Cinéma | SHE SAID – 14/20

De Maria Schrader
Avec Carey Mulligan, Zoe Kazan, Patricia Clarkson

Chronique : Film d’investigation de facture classique mais remarquablement exécuté et minutieusement documenté, She Said s’empare de l’enquête derrière l’article à l’origine du mouvement #metoo qui s’attaqua aux comportements brutaux et abusifs de Harvey Weistein et plus généralement à l’omerta d’Hollywood sur les violences sexistes.
Dans une mise en scène sobre, évitant tout sensationnalisme, Maria Shrader déroule pas à pas les avancées des journalistes du New York Times, Megan Twohey et Jodi Kantor dans leur enquête. Coups de fils, rendez-vous clandestins, email, visite en personne à l’autre bout du monde… Elle décortique les mécanismes qui vont progressivement libérer la parole des victimes, et les amener à dépasser la peur et leurs traumas. Mais c’est surtout le nombre qui va inciter les victimes à parler. S’il y a peu de témoignages, ils sont puissants, à l’image de celui livré par Zelda Perkins (joué par Samantha Morton), dont l’apparition est brève mais saisissante. Les faits eux-mêmes sont suggérés par de fugaces flash-backs. Une chambre d’hôtel mal rangée, une jeune femme en larmes dans un couloir, une autre qui court dépareillée en sanglot dans la rue… Autant d’instantanés chocs qui rappellent la violence et la répétition des faits que tentent de divulguer les journalistes. L’émotion des victimes est déchirante mais contrebalancée par la rigueur professionnelle de la rédaction du NY Times, la nécessité de vérifier et valider les sources, de dépassionner l’enquête malgré la rage provoquée par les témoignages, de résister aux pressions financières et politiques, et d’offrir un nécessaire droit de réponse. En un mot, respecter une éthique journalistique sans faille, ce que le film de Maria Shrader traduit parfaitement bien. Et cela n’empêche ni le suspense, ni l’incarnation. L’interprétation est d’ailleurs irréprochable, en particulier de la part du duo Carey Mulligan / Zoe Kazan qui rendent à l’écran tout l’investissement et l’abnégation des journalistes, qui doivent conjuguer une vie professionnelle qui les expose avec leur vie de famille.
She Said n’est pas Spotlight, il n’en a pas la force et la complexité, mais c’est un solide film d’investigation qui, au-delà du sujet qu’il traite et des faits qu’il dénonce, rend autant hommage à la résilience des victimes qu’au travail des journalistes, la noblesse et la nécessité de leur démarche.

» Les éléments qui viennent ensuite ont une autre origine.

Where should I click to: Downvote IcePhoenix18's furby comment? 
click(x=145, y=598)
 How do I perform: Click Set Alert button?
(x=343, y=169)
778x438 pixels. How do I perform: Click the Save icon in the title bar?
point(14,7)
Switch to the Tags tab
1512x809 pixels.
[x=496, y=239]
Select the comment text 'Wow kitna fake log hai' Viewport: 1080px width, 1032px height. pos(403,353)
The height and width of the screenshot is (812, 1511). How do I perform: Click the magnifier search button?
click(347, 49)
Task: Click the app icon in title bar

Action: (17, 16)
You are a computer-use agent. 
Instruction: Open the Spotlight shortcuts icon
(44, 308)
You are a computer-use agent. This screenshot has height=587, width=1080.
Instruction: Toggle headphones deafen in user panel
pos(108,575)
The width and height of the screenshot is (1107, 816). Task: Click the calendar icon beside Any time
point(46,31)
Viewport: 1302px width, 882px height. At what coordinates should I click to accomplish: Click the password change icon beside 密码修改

Synopsis : Deux journalistes du New York Times, Megan Twohey et Jodi Kantor, ont de concert mis en lumière un des scandales les plus importants de leur génération. À l’origine du mouvement #Metoo leur investigation a brisé des décennies de silence autour du problème des agressions sexuelles dans le milieu du cinéma hollywoodien, changeant à jamais la société américaine et le monde de la culture.

Séries | THE CROWN S05 – 15/20 | THE MIDNIGHT CLUB S01 – 13/20 | AMERICAN HOROR STORY S11 – 11/20

Chroniques :

THE CROWN S05 (Netflix) – 15/20

La série royale de Netflix évolue chaque saison en même temps qu’elle saute des décennies. La dimension historique cède forcément un peu de terrain au sensationnel, d’autant que son public est de plus en plus nombreux à avoir vécu ce qui est raconté à l’écran et s’est forcément forgé sa propre opinion. The Crown s’identifie de plus en plus clairement comme un soap, et assume enfin la fictionnalisation de la vie de la famille royale.
Cette décennie, les années 90, est évidement principalement marquée par la séparation et les frasques de Charles et Diana, matériel éminemment croustillant et romanesque. Mais la série s’en écarte fréquemment pour revenir aux marqueurs politiques de l’époque et offrir quelques digressions toujours fascinantes, comme l’épisode consacré au valet de Mohamed Al-Fayed.
En outre sa production value reste inégalable, on s’émerveille de ses décors et de ses costumes somptueux, la reconstitution est toujours aussi rigoureuse et la mise en scène d’une grande élégance. Bref, The Crown brille toujours autant, portée par une interprétation stellaire. Sur ce dernier point, Dominic West fait sans doute un Charles un peu trop charismatique, mais Imelda Staunton incarne parfaitement l’autorité pincée d’une reine un peu dépassée par l’évolution de la société et les désordres au sein de sa propre famille. Mais c’est surtout Elizabeth Debicki qui impressionne en Lady Di. Le mimétisme vocal et corporel est fascinant, perturbant même parfois. Elle rend la Princesse de Galles terriblement humaine, fragile et déterminée. Une masterclass es-biopic.
A une saison de la fin de la série, The Crown reste l’un des plus beaux joyaux dans la vitrine Netflix.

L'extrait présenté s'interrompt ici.